Ela me olhou por um momento, como se quisesse dizer algo mais, mas acabou desviando o olhar.

— Fiz uma sopa de legumes. Achei que seria bom para hoje. — Sua voz era baixa, quase um sussurro, como sempre.

— Obrigada, Clara. — Peguei a colher e mexi na sopa, observando o vapor subir.

Ela hesitou, ainda perto da porta.

— Se precisar de mais alguma coisa, estarei lá embaixo.

Assenti, e ela saiu sem esperar resposta, fechando a porta atrás de si. Fiquei olhando para a sopa por alguns segundos, o aroma quente me puxando de volta para a realidade. Peguei a colher e dei uma primeira prova, mas meu pensamento já estava em outro lugar.

......................

Oito horas da noite, e eu sentia como se o dia não tivesse sido vivido. Uma rotina sem propósito, um relógio que girava apenas para marcar o tempo perdido. E o pior era saber que o próximo dia seria exatamente igual a este.
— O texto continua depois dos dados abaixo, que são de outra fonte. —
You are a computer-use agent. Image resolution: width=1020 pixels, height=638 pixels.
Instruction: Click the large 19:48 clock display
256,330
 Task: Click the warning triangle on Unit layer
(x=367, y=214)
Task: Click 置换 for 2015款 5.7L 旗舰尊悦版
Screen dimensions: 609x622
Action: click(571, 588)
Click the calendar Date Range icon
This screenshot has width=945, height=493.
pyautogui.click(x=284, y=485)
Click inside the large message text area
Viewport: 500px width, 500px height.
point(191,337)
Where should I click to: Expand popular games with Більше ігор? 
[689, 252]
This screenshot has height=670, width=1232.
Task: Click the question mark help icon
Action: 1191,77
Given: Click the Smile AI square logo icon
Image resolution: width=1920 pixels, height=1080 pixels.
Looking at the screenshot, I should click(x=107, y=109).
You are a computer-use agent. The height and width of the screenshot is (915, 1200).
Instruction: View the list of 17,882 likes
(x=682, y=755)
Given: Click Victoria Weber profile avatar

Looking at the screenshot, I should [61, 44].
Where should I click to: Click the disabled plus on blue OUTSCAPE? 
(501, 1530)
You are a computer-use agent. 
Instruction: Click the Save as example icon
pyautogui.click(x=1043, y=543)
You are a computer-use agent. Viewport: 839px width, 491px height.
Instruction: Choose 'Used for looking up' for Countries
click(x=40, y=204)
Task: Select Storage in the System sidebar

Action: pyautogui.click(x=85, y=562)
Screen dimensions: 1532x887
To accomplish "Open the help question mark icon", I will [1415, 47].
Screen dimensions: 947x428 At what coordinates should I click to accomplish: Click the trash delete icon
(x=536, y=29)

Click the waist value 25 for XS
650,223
O silêncio estava mais pesado do que o normal. Estava deitada na cama, encarando o teto, quando percebi que algo estava... diferente. Não havia o som de passos no corredor, nem o murmúrio distante das conversas dos guardas. Nada além do zumbido fraco do relógio sobre a mesa de cabeceira.

Levantei-me lentamente, o piso gelado contra os meus pés descalços me puxando ainda mais para a realidade. Fui até a janela e puxei a cortina com cuidado. Lá fora, a escuridão engolia o jardim, e as luzes que geralmente iluminavam o caminho principal estavam apagadas. Nem sinal dos guardas que normalmente circulavam pelo perímetro.

Meu coração começou a acelerar. Era estranho demais.

Caminhei até a porta do quarto e a abri devagar, com medo de que qualquer som ecoasse naquele vazio. Espiei para o corredor. Ele estava vazio, as luzes fracas pareciam mais sombrias do que de costume, lançando sombras que dançavam nas paredes.

Não havia ninguém.

Respirei fundo, hesitando por um momento. Era perigoso sair, mas a curiosidade foi mais forte. Dei o primeiro passo para fora do quarto, e o chão sob meus pés pareceu mais frio do que o habitual.

Os corredores estavam vazios, e cada passo meu parecia alto demais. Minha respiração era lenta, mas meu coração batia rápido. Eu olhava para trás a cada segundo, como se alguém pudesse surgir a qualquer momento e me encontrar ali, fora do meu espaço permitido.

Quando cheguei ao topo da escada, parei. Apoiei as mãos no corrimão e olhei para baixo. Era como se a casa inteira estivesse adormecida, mas eu sabia que era mais do que isso.

Fiquei ali, parada, tentando me lembrar de qual era a última vez que andei livremente por aquela casa. Fazia quanto tempo? Meses? Anos? Tentei buscar na memória. Talvez tenha sido antes de minha mãe morrer, quando ainda havia risos nos corredores e a casa parecia viva.

Agora, parecia um mausoléu.

Dei um passo à frente. Olhei ao redor, com o coração na garganta, mas não havia ninguém. Apenas o vazio.

Engoli em seco e continuei descendo, cada passo me aproximando mais de algo que eu não conseguia definir. A liberdade, talvez. Ou o perigo. Eu não sabia.

Tudo o que eu sabia era que o silêncio daquela casa parecia mais ameaçador do que reconfortante, e que, por alguma razão, eu não conseguia parar.